QUOTED PASSAGE:

+---+

Ukrainian lawyer, politician, and military commander

Ihor Lapin (born 28 May 1969) is a Ukrainian lawyer and politician who is a former (2014–2019) member of the Parliament of Ukraine.

During the war in Donbas he was the commander of the 2nd assault squadron "West" of the 24th Battalion of Territorial Defense "Aidar" of the Armed Forces of Ukraine, formed mainly from volunteers from Volyn Region.

During the Russian invasion of Ukraine, he was the commander of a Special Forces Battalion of the First Separate Special Forces Brigade, named after Ivan Bohun.

Before the war, he worked as a lawyer, and was a member of the Bar Qualification-Disciplinary Commission of Volyn Region.

== Biography ==

Ihor Lapin was born on 28 May 1969 in Ivanychi, Volyn Oblast, Ukraine. In 1986, he graduated from high school number 1 in Kovel. In the same year, he entered the historical faculty of the Lutsk Pedagogical Institute. After a year of study, he went to serve in the army.

From 1988 to 1992 he studied at the Kurgan higher military-political aviation school (KVVPAU), officer with higher military specialty "social teacher". He graduated with honours. He swore an oath to the people of Ukraine in 1992. From 1992 to 1996, he served in the aerodrome operation company of the Lutsk Air Base (military unit 42198). He was the company's deputy commander and was promoted to senior lieutenant. He was released to a reserve unit for health reasons.

From 1993 to 1997 he studied law at the Ivan Franko National University of Lviv. From 1997 to 2014, he worked as a lawyer for the Volyn Regional Bar Association, and was a member of the Bar Qualification-Disciplinary Commission of the Volyn Region.

Starting in December 2013, he participated in Euromaidan. In June 2014, he voluntarily joined the Armed Forces of Ukraine. In 2017, he was awarded the military rank of Captain. In 2019, he was a co-coordinator of the Movement of Resistance to Capitulation (ROK). In March 2022, Ihor Lapin was appointed as the commander of a Special Forces Battalion in the First Separate Special Purpose Brigade, named after Ivan Bohun. That year, he was awarded the military rank of Major.

=== Russo-Ukrainian War ===

From June 2014, he took part in the Anti Terrorist operation (ATO), and was elected as the commander of the 2nd assault squadron "West" of the 24th Battalion of Territorial Defense "Aidar" (military unit PP V 0624), which is subordinated to the Armed Forces of Ukraine. He had the pseudonym "Zola", and because of that, his assault squadron was called "zolushky".

During the ATO, he was distinguished as a professional and responsible commander. Under his command, eight settlements were liberated in Luhansk Region, particularly Shchastia, Georgievka, Lutugino, Uspenska, Novosvitlivka and Khryaschuvate, and other strategically important objects.

+---+

GOAL 1: Rewrite the records as a numbered list, starting at the line that contains "Given: Open the critical path Select dropdown" and running to the end of the records, with blank lines dropped and the pictures left out.

DATA SHOWN:

+---+

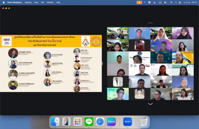Click the divider handle between slide and gallery

[102, 63]
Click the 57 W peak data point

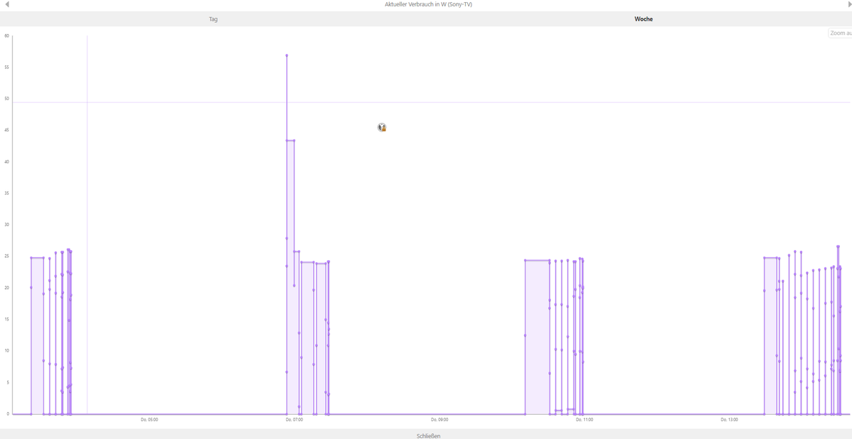[287, 55]
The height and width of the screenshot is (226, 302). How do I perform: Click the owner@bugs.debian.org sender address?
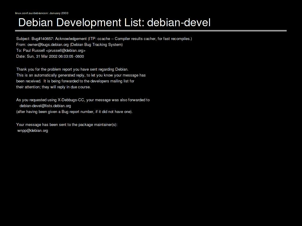tap(48, 45)
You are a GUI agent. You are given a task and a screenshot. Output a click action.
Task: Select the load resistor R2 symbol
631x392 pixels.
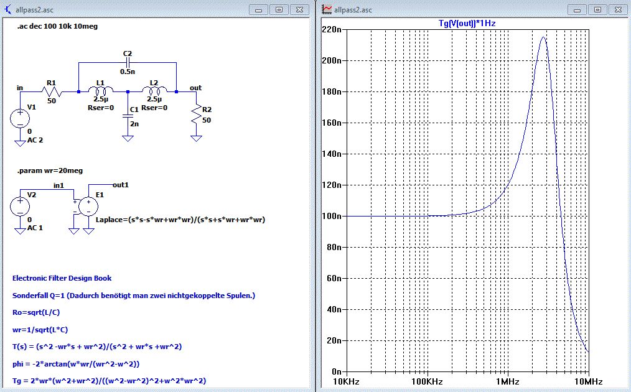(197, 113)
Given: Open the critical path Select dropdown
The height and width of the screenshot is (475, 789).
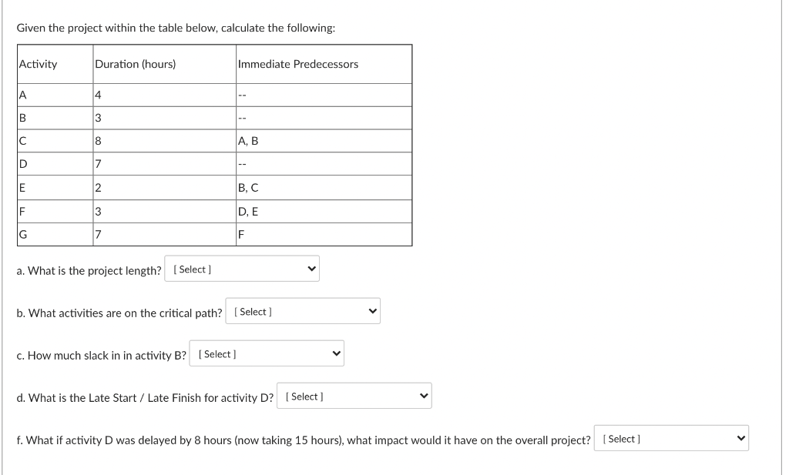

+---+

GOAL 2: In the biography of Ihor Lapin, what pseudonym did he have during the Anti Terrorist operation?

FINAL ANSWER 1:
1. Given: Open the critical path Select dropdown
2. The height and width of the screenshot is (475, 789).

FINAL ANSWER 2: "Zola"